▸ How to complete this task:
Spot each line in the records below where the word "computer" occurs, then copy it.

Collected data entries:
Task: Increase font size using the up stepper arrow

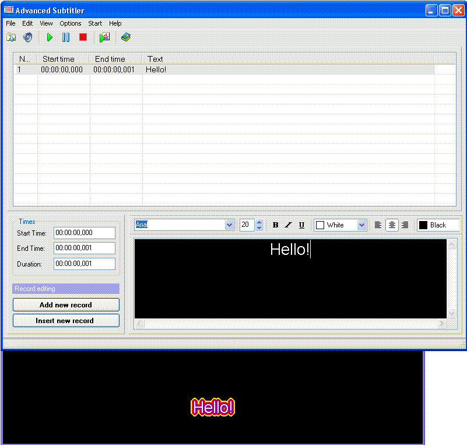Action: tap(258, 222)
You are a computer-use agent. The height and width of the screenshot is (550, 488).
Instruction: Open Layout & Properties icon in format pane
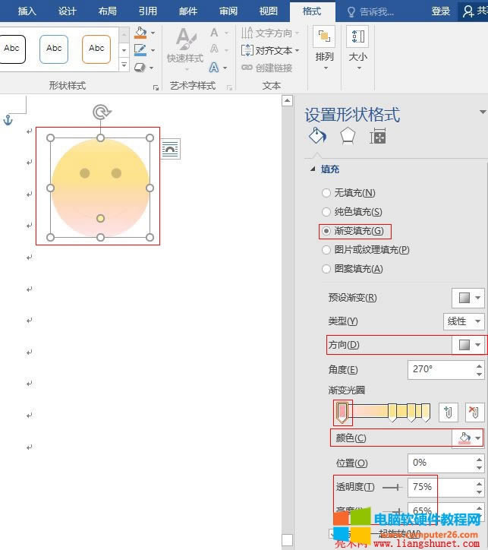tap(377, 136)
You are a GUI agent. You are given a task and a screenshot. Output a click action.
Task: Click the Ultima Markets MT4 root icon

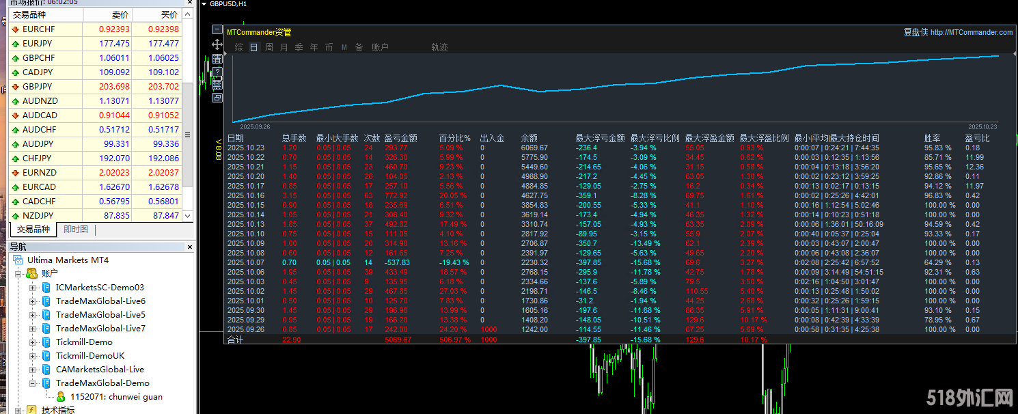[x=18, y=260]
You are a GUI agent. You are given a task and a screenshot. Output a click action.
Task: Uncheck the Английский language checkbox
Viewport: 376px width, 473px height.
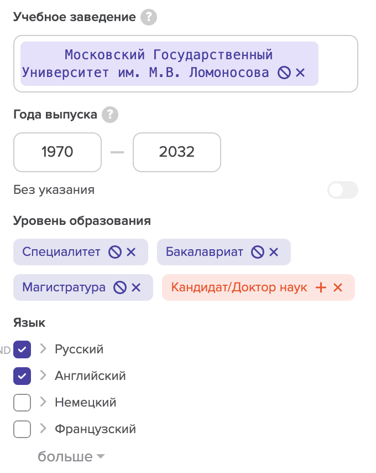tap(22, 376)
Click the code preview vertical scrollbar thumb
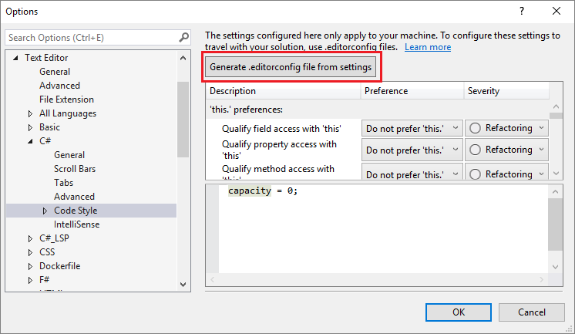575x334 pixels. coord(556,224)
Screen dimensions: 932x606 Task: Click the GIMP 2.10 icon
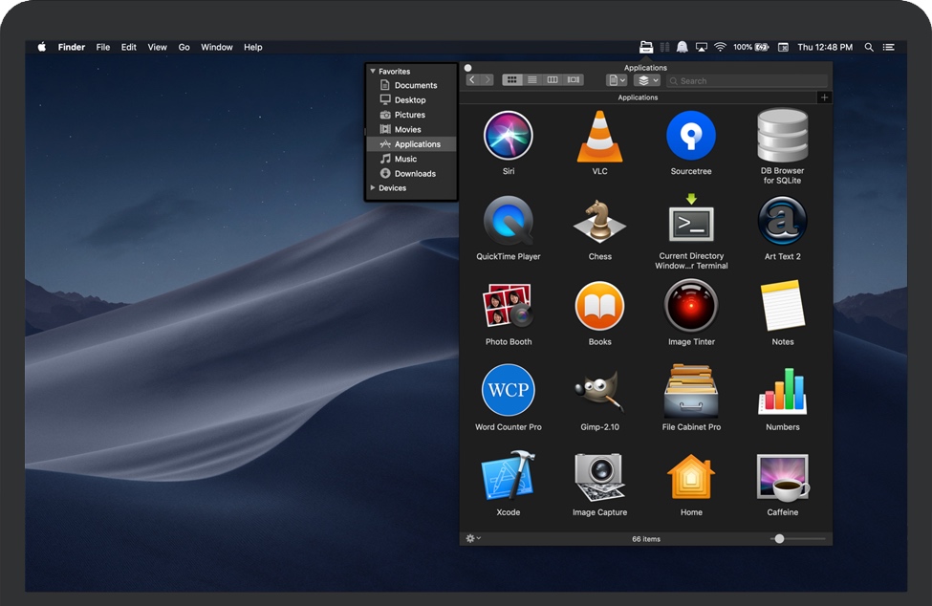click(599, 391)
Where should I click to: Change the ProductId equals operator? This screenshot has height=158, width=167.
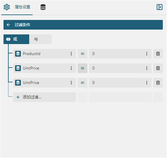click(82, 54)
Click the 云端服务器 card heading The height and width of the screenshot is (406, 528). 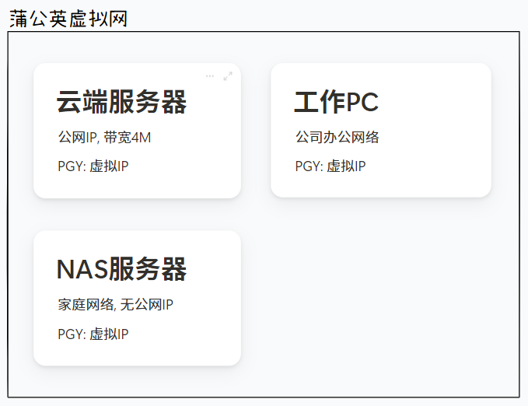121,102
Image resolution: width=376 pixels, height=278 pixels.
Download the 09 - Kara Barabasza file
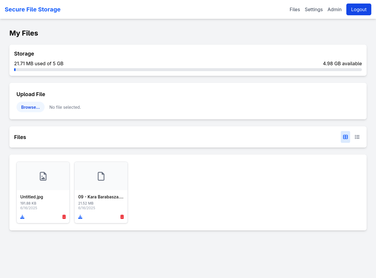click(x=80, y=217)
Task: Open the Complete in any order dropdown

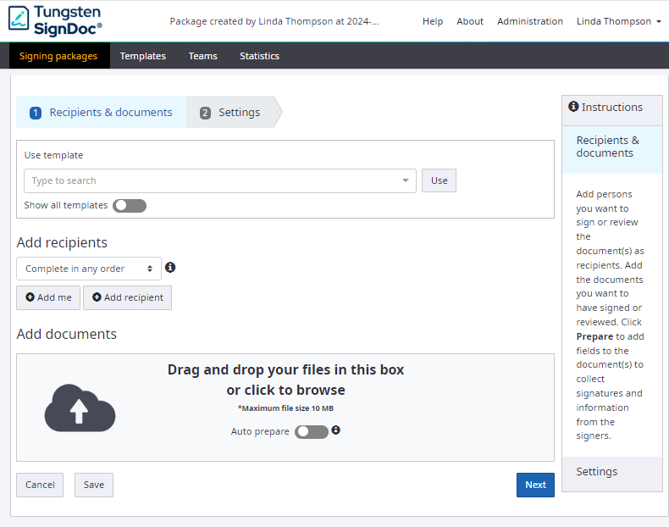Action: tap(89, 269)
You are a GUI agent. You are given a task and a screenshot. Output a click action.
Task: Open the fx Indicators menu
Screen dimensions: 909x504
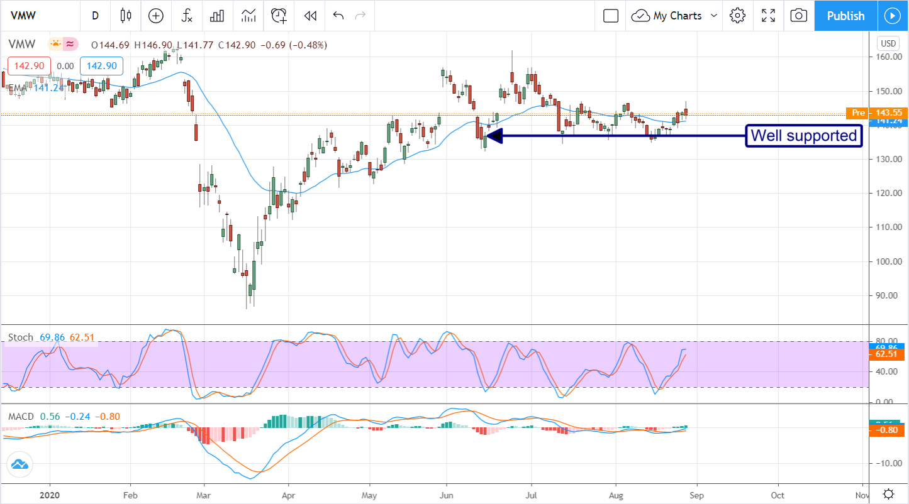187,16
---
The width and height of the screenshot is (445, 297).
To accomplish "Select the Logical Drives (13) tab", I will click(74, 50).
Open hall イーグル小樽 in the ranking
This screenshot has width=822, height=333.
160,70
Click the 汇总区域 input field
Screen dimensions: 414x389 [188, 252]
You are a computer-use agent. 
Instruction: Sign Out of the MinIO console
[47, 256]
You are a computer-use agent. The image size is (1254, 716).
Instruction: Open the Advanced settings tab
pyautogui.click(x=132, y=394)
* * *
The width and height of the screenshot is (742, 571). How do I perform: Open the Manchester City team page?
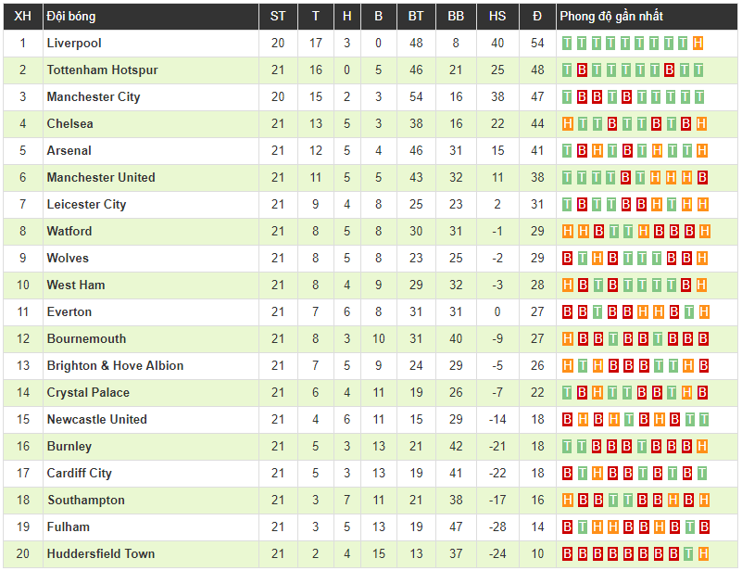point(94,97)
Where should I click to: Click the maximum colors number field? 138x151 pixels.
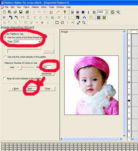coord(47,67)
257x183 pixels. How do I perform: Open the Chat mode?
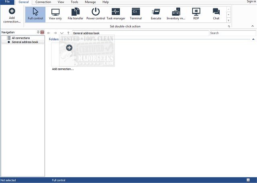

▸ Solution to the exercise:
You are a computer-use agent. The height and width of the screenshot is (550, 488).
You are a computer-use agent. 
You are a computer-use agent. The image size is (1254, 716).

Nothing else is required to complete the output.